EXTRACT –
Air Force Logistics:
Increased Costs for Spare Parts Safety Levels Are Not Justified
NSIAD-90-148: Published: Aug 23, 1990. Publicly Released: Aug 23, 1990.
- Full Report:
Pursuant to a congressional request, GAO examined the Air Force's justification for and implementation of a new model for computing safety-level requirements for aircraft spare parts.
GAO found that: (1) the Air Force Logistics Command's (AFLC) prediction that the new model could achieve higher aircraft availability rates at little or no increased cost did not appear to be valid, since requirements increased by about $482 million after the model's implementation; (2) the Air Force did not analyze the causes for the increased requirements or the resulting increase in procurement and repair costs; (3) the Air Force cited factors other than the model that could have contributed to the increased safety-level requirements; (4) the Air Force reported satisfaction with its ability to perform needed missions and has neither requested nor justified an increase in mission-capable rates; (5) because the Air Force has reached desired levels of mission capability, substantial savings are available if requirements are based on operational needs; (6) reprogramming the aircraft availability model at a 66-percent, rather than the 85-percent rate could reduce fiscal year 1991 safety-level requirements by about $590 million; and (7) the Air Force needs to ensure that unneeded procurements to fill requirements under the prior model are cancelled.

PROBLEM TO WORK ON – Carry on the GAO summary on Air Force spare-parts safety levels from its final sentence.

MATERIAL SHOWN –
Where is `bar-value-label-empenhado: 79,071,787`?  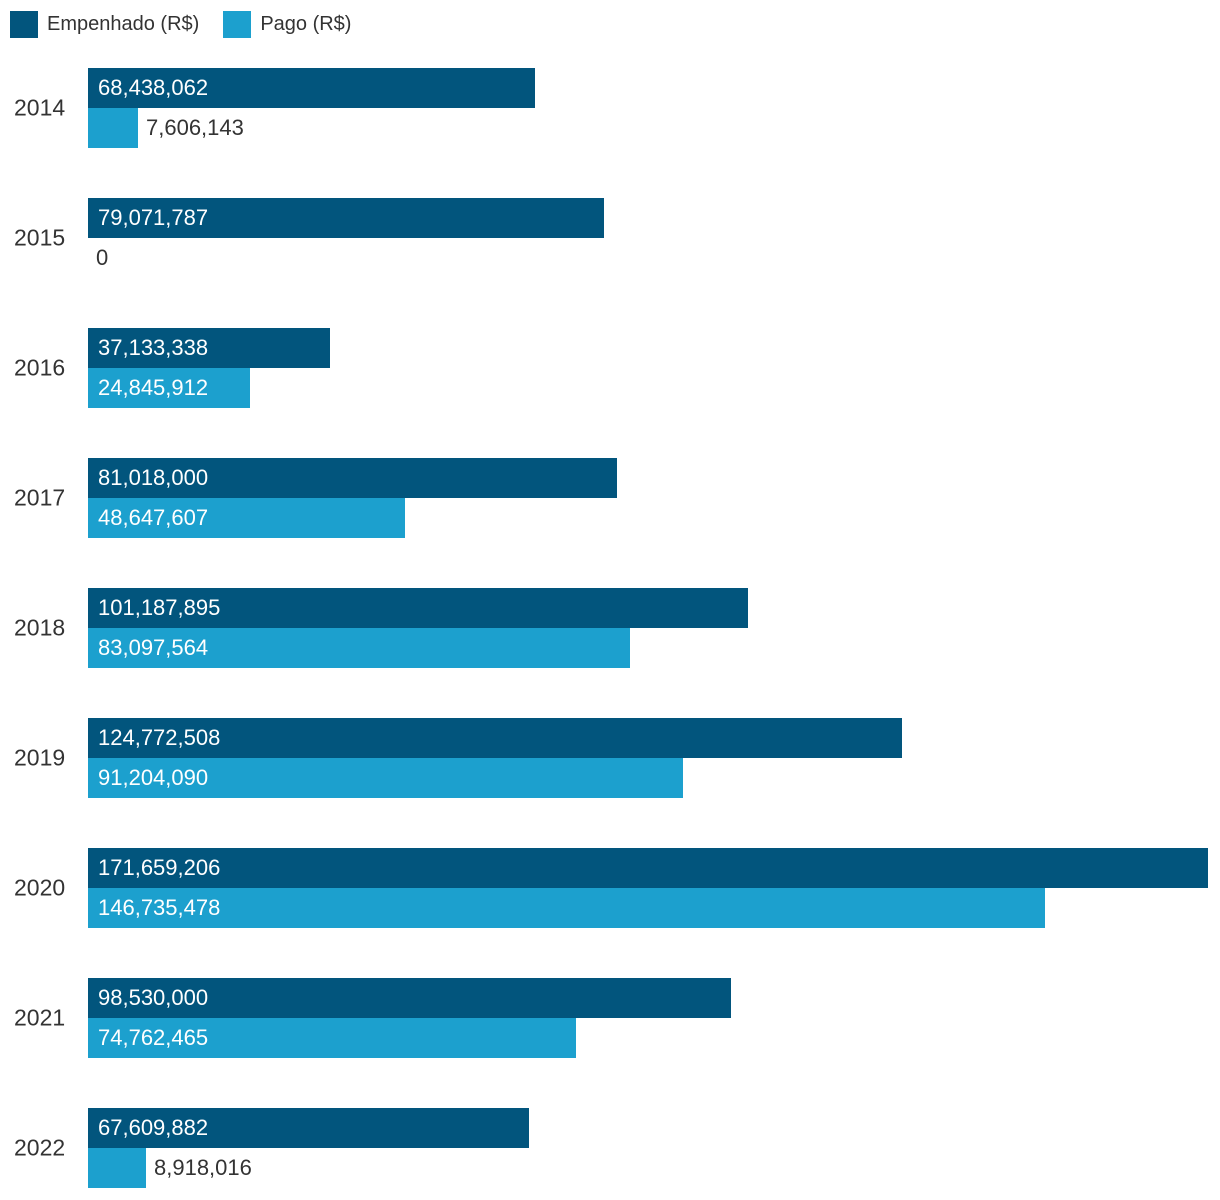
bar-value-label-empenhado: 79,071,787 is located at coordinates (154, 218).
---
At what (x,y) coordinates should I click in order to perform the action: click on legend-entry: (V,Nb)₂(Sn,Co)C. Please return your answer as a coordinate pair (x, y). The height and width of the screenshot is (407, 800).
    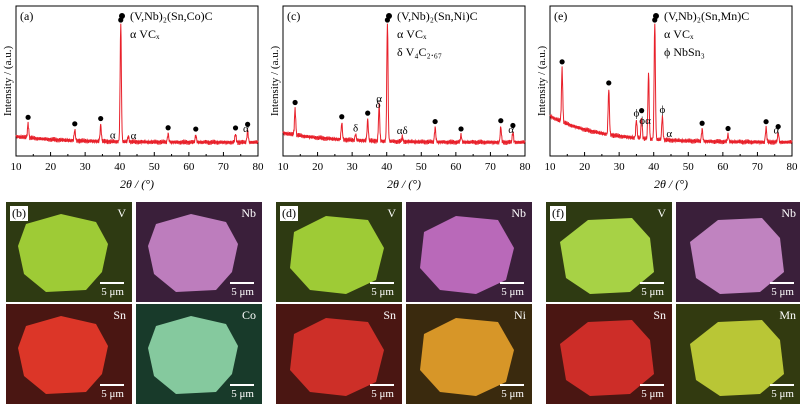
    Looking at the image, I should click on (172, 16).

ANSWER SPACE –
Recommendation for Executive Action
Status: Closed - Implemented
Comments: DOD detailed comments show that it has initiated actions that are generally responsive to the recommendation. DOD recognized that requirements increased substantially after the new model was implemented and that future procurement and repair costs could be reduced if availability goals were reset to prior levels. DOD will also complete an analysis that will better relate aircraft availability.
Recommendation: The Secretary of the Air Force should direct the Commander, AFLC, to reevaluate the cost and benefits of using the aircraft availability model to compute safety-level requirements. The reevaluation should be completed promptly to preclude procurement and repair of potentially unjustified safety levels and should include: (1) an investigation and resolution of the increase in safety-level requirements associated with implementing the aircraft availability model; and (2) a determination of the availability rate for each aircraft that will provide minimum safety levels to achieve acceptable mission capability in the most cost-effective manner.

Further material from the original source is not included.